In 1974 Jim Heston retired, at the age of 53, after a highly decorated career in the Department of Defense, and with his wife, Marie, moved to a home in Westmoreland County on the banks of the Yeocomico River. His was not to be a typical retirement. As he was moving to the Northern Neck, the counties of Virginia were moving into a new form of county government, the result of which was Jim becoming the first county administrator of Westmoreland County.

In that capacity for five years he guided and directed the county into its current form of government, using his engineering background and long experience in federal service. In 1979 Jim retired again, this time upon leaving his position with the county, he entered the world of volunteerism. In that arena he flowered.

I used to tell Jim that with every organization in the Northern Neck his relationship could be described in one of two ways, either as chairman or non-member. He was such a stellar individual that every group sought his leadership, and he willingly gave abundantly of his time and talent. I should need far more than this column merely to list his various contributions, but to me two were particularly notable.

The first was the Northern Neck Planning District Commission. As county administrator of Westmoreland County he was present for the commission’s formative years and after his second retirement served for many more years as one of the county’s two citizen members.

Jim was gifted with a keen deliberative ability and he expressed his thoughts in reasoned discourse, to the enlightenment of all present. In truth he was the godfather of the commission and from his work there he went forward to serve on the State Commission on Local Government, which he chaired for several years and which, due to the regulatory process, necessitated his departure from the Planning District Commission.

On the Local Government Commission Jim traveled all across the Commonwealth, advising localities, chairing public hearings and helping to bring about new initiatives.

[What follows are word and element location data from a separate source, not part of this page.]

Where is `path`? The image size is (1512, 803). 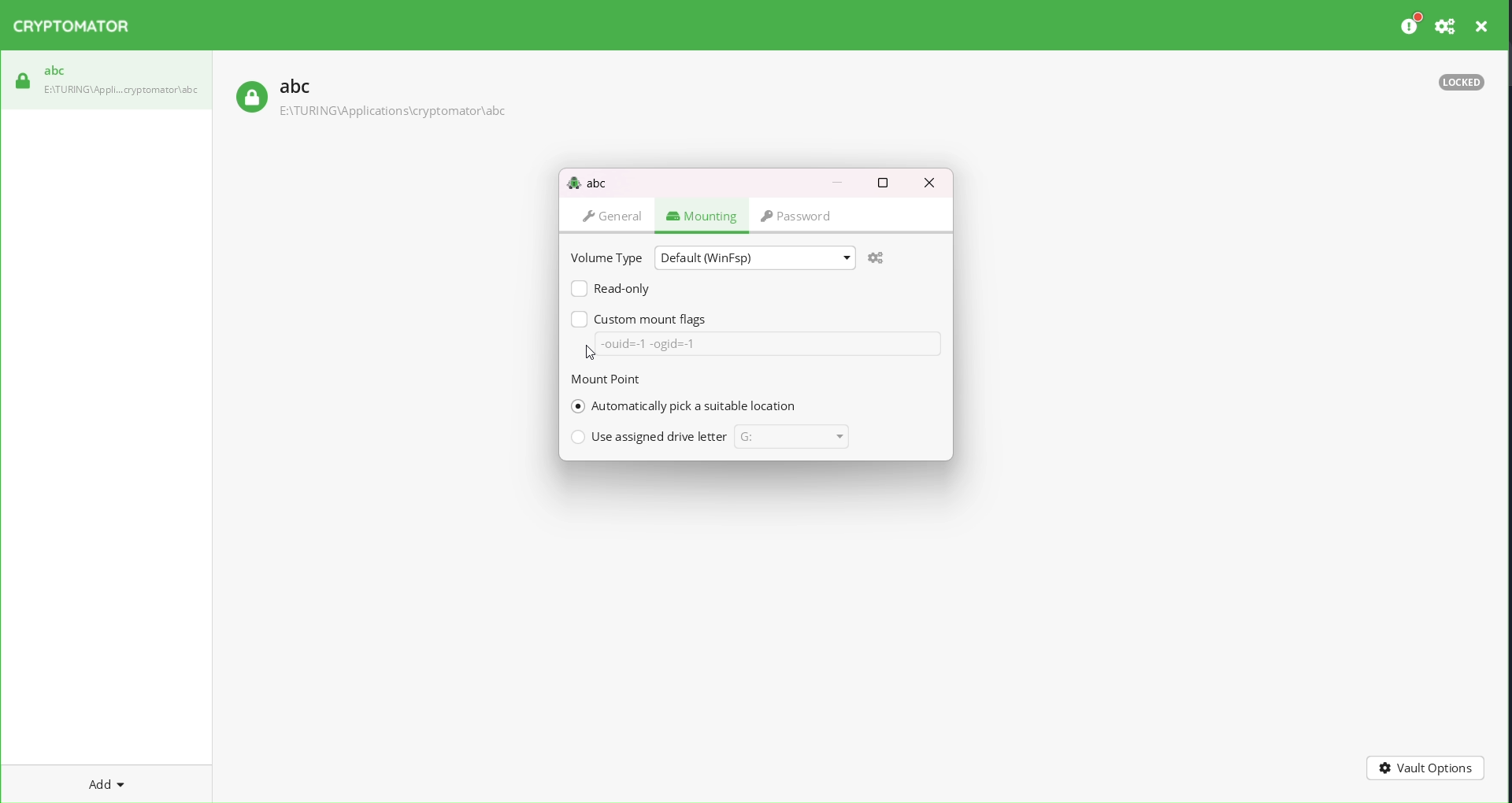
path is located at coordinates (124, 89).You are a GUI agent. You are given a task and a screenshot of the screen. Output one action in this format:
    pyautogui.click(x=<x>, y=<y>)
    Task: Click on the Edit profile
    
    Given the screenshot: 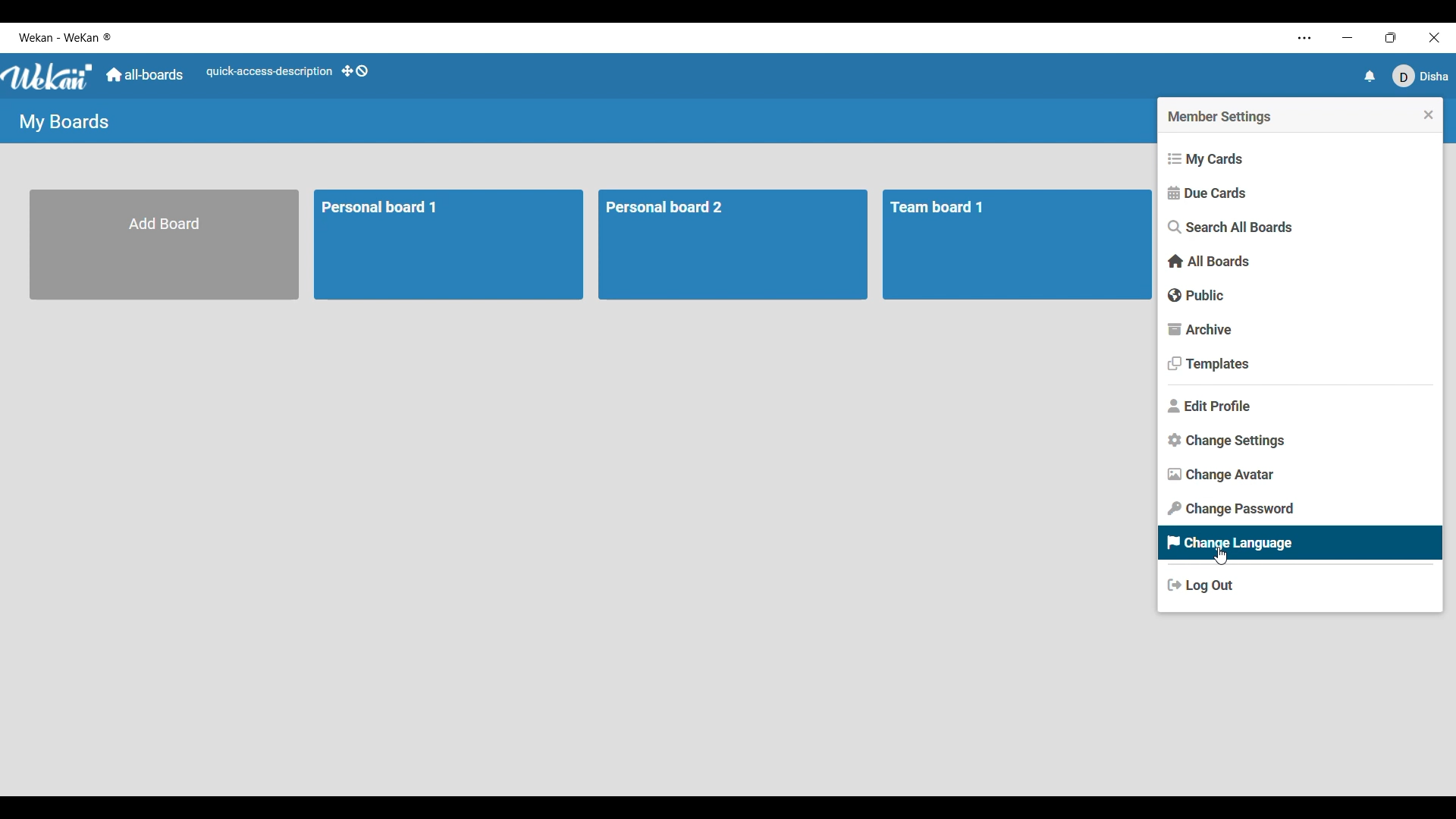 What is the action you would take?
    pyautogui.click(x=1300, y=405)
    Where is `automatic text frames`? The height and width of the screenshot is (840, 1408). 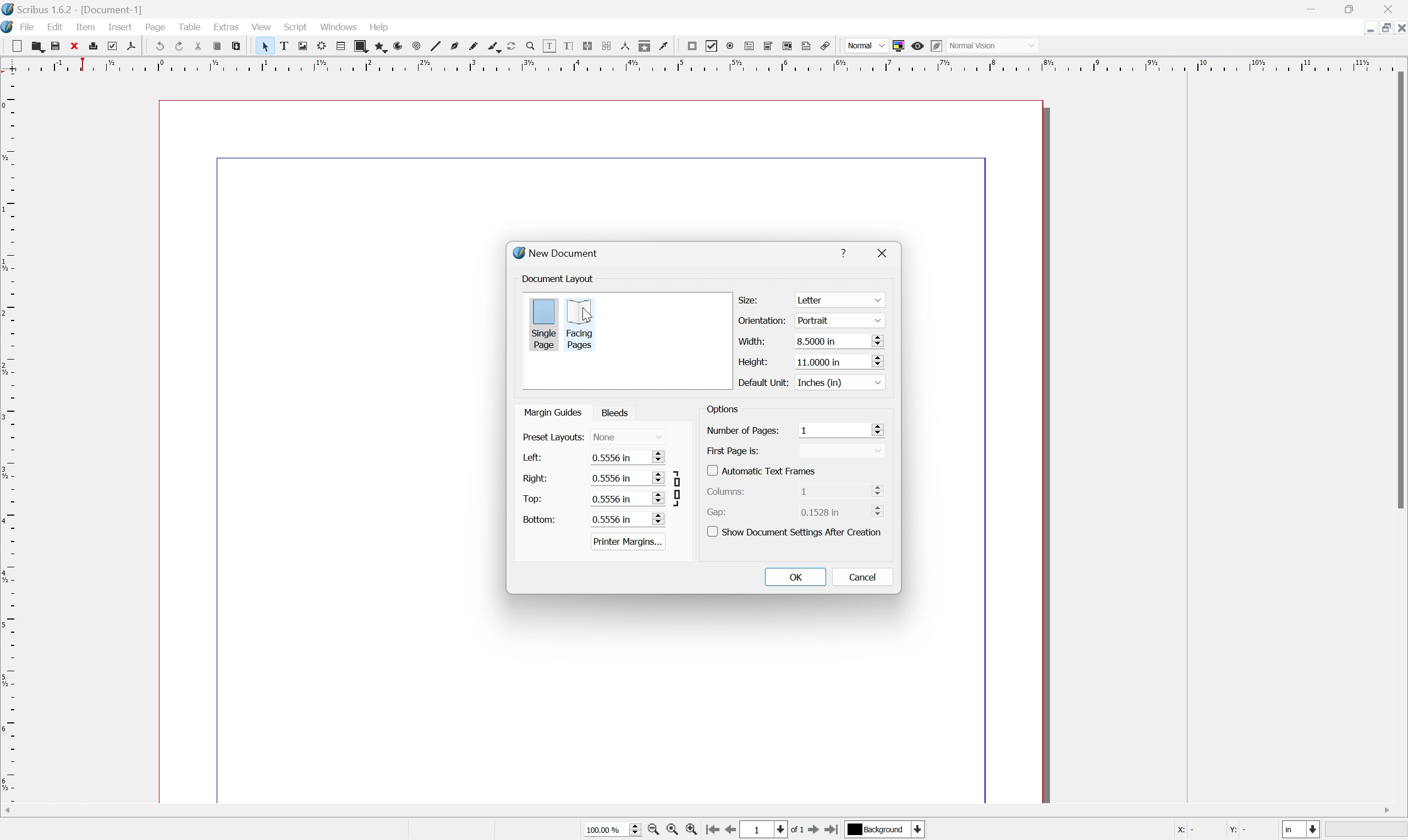 automatic text frames is located at coordinates (763, 470).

His energy level was profound and it matched his enthusiasm. Jim genuinely enjoyed the mechanics of government at the local level.

Another of his noteworthy contributions was in leading the Northern Neck Christian Men’s Group, which met each month at Carmel Church in Westmoreland County. I need not say that his role again was chairman, in which position he brought in speakers to feast on a great home-cooked meal and to address the group on topics of community, regional and national interest.

At the end of each legislative session Sen. John Chichester would come to apprise the members of the new laws that had passed, as well as those that had not. Knowing that John is a great devotee of greens cooked in the Northern Neck manner, Jim made certain that the menu included them.

Jim was born in Philadelphia, shortly after the end of the First World War. He served in the Army Air Corps throughout the Second World War, and then with the Department of the Air Force for most of his federal career. He was an engineering graduate of Temple University and reflected the engineer’s “can-do” approach to every undertaking. He thrived on the nitty-gritty of a complex problem, working out the details and seeing it resolved.

Jim remained active well into his mid 90s and earlier this month he died at the age of 96. The Elder B.E. and I visited him four days before he died. He was unable to speak, but he extended his hand to shake hands, thereby confirming that he was pleased we had come to see him. He was ever the gracious host, whether presiding at a public hearing or greeting a visitor in his room in the nursing home. Jim was a mighty contributor to the progress made in the Northern Neck over the last third of the 20th century, but, more importantly, this Yankee from Philadelphia who came to our midst became in the minds of all who met him a true example of the Virginia Gentleman.

James Joseph Heston, Jr., January 29, 1921 – October 2, 2017. R.I.P.